Pakistan tryst with match fixing continues

By: Subhadeep Bhattacharjee

Scyld Berry the editor of Wisden Cricketers' Almanack wrote in Australia’s renowned newspaper The Sydney Morning Herald wrote “It is only natural that cricketers - or some of them at least - should reflect the society from which they come. And Pakistan is, and has been almost throughout its existence, riddled with corruption.” This after the world of cricket has been dragged to another major match fixing scandal, the biggest perhaps since the last which threatened the game in the year 2000.

Many might call this as a very racist remark considering it comes from an Englishman whose historical and cultural respect for Asians is nobody’s guess. But isn’t it also true that when people are citizens of failed democracy who see corruption all around, are they to have the same kind of pride and respect for their nation. When these cricketers see their counterparts in India making millions aren’t they tempted to cross the line? That’s the entire point in Berry’s argument.

The defence for this cannot be strong as Pakistani team historically has been no saint’s army. The team has had a history of being in the news for all the wrong reasons in all its years cricketing history. From tampering with the ball to fighting in the pubs the team has done it all in the past. The team which is packed with talent has crossed the danger line too often to give it any benefit of doubt. This is not the first time that the Pakistani team’s name has been dragged into a match fixing controversy.

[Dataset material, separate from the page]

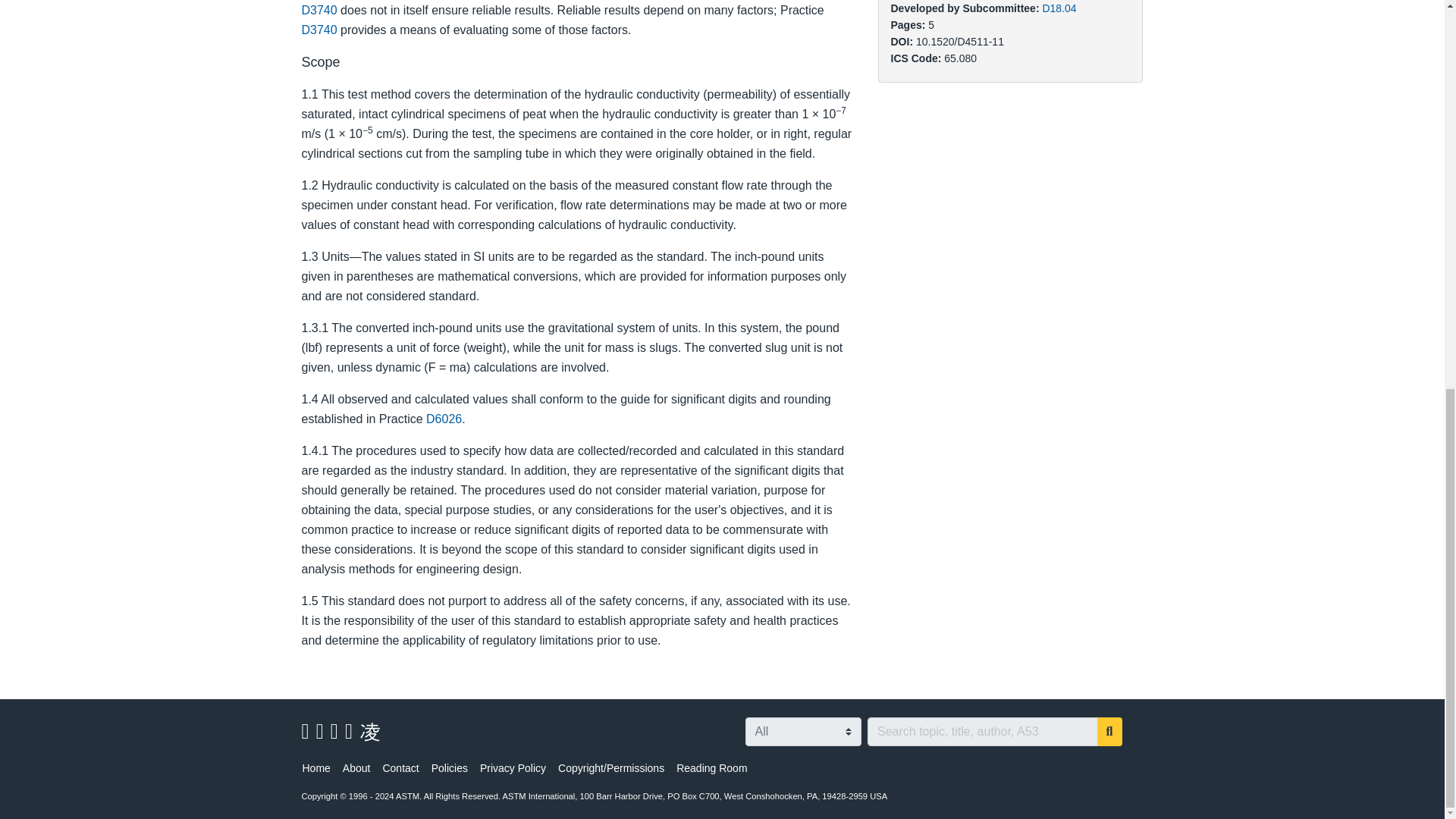
Search (1109, 731)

Be it the 1999 World Cup’s loss versus Pakistan or loss to minnows Ireland in the last edition of the mega event which even lead to coach Bob Wolmer’s suspicious death, Pakistani cricket has always had its shades of grey. Facing commissions and enquiries for such occurrences is nothing new for the Pakistani team as generations of players right from Imran Khans to the Shahid Afridis have faced questioning related to match fixing, use of drugs, ball tempering and even a mysterious death of a coach.

England’s dramatic comeback in the allegedly fixed test match and Pakistan’s school boyish bowling performance might just be one of those natural happenings in the game of cricket. But to the naked eyes it seems too much to be true. Millions of cricket fans around the world will be hoping that Pakistani players come out clean of this as this has the potential to tarnish the game like it did a decade ago.


Avishek Ganguly August 31, 2010 at 3:54 PM  

I guess its time to ban the Pakistan team for life. It will at least do some good to world cricket. And you're right, its easy to understand the mentality of the people of a country which has grown itself on hatred.